You're looking up information about someone, does this mean internet, asking friends? You drive by that persons work. With the girl I'm with now, we met, and exchanged emails, we both had AOL where you could see if they were on. For the first few weeks, I would check every five minutes if she was online, when she read my mail, when she mailed me back. ANyways, I don't want to sit here and just give you reassurance, but I really don't think there's anything wrong with driving by someone's work. It's hard to say.

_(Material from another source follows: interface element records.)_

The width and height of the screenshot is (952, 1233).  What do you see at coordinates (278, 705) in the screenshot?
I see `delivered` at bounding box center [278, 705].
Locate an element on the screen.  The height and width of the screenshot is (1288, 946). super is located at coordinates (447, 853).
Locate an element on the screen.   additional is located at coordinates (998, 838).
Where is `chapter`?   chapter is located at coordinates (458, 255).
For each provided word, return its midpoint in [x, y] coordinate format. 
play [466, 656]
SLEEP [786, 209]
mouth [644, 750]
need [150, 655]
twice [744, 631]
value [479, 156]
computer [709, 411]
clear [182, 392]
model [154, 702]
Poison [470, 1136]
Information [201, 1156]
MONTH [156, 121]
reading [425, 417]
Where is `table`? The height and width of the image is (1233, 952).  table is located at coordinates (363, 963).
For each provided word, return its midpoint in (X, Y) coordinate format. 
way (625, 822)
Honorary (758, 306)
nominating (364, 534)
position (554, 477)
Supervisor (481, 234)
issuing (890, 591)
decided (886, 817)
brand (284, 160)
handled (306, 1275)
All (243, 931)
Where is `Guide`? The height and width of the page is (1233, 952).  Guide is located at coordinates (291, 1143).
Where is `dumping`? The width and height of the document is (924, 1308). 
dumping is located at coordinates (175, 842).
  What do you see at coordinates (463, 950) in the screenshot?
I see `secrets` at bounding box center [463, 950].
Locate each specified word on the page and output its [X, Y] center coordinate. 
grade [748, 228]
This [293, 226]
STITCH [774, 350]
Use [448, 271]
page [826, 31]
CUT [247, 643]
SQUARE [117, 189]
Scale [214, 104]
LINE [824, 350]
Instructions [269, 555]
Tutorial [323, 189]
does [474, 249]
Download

As far as the rest of your post, you're bascially beating the crap out of yourself. "I should be in jail, I'm a stalker, I'm sick"
You're really hard on yourself, and a lot of OCD people are. Our consciouses beat us up for things that we don't do. We percieve things in extremes. YOu may very well have problems with relationships, you may "research" to feel close to someone, but at a safe distance. that's a whole other ball of wax.
Let me ask you this. This person you have a crush on. Do you think you're together with him? Do you think you're entitled to him, he is yours. Do you think you have a relationship? A real stalker is delusional and would answer yes to all of those things.
I'm no expert, just a veteran of mind funk. But sometimes it helps to slow it down, and spell things out. Hang in there.